## [Directions for this task]
Give as output the line that contains "Viewport: 966px width, 819px height.", followed by every remaining line of the entries, unchanged and with nothing added.

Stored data
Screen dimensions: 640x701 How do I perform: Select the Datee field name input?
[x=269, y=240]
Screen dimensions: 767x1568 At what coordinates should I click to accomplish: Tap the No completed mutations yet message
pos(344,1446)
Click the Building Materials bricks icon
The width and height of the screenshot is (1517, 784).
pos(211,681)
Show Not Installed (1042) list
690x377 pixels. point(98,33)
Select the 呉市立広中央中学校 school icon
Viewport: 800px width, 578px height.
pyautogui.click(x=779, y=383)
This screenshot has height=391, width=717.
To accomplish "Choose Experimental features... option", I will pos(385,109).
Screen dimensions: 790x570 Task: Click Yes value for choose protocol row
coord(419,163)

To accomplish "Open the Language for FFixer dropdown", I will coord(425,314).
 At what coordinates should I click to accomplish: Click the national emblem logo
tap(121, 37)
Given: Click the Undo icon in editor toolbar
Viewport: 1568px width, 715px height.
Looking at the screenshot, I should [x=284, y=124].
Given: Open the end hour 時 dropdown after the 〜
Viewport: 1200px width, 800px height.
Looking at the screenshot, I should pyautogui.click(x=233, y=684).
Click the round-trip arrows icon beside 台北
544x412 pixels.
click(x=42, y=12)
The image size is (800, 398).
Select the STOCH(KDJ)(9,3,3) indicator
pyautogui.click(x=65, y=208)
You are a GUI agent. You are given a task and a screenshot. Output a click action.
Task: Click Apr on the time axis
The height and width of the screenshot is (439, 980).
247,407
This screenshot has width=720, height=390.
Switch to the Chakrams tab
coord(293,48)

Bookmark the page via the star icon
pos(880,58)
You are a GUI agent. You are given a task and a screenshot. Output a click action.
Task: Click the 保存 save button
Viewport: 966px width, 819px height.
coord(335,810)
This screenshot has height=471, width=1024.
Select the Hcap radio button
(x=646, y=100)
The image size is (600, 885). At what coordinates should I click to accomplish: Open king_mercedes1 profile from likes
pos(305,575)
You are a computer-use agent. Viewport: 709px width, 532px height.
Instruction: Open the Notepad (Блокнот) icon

## [Expected answer]
Viewport: 966px width, 819px height.
coord(335,810)
This screenshot has height=471, width=1024.
Select the Hcap radio button
(x=646, y=100)
The image size is (600, 885). At what coordinates should I click to accomplish: Open king_mercedes1 profile from likes
pos(305,575)
You are a computer-use agent. Viewport: 709px width, 532px height.
Instruction: Open the Notepad (Блокнот) icon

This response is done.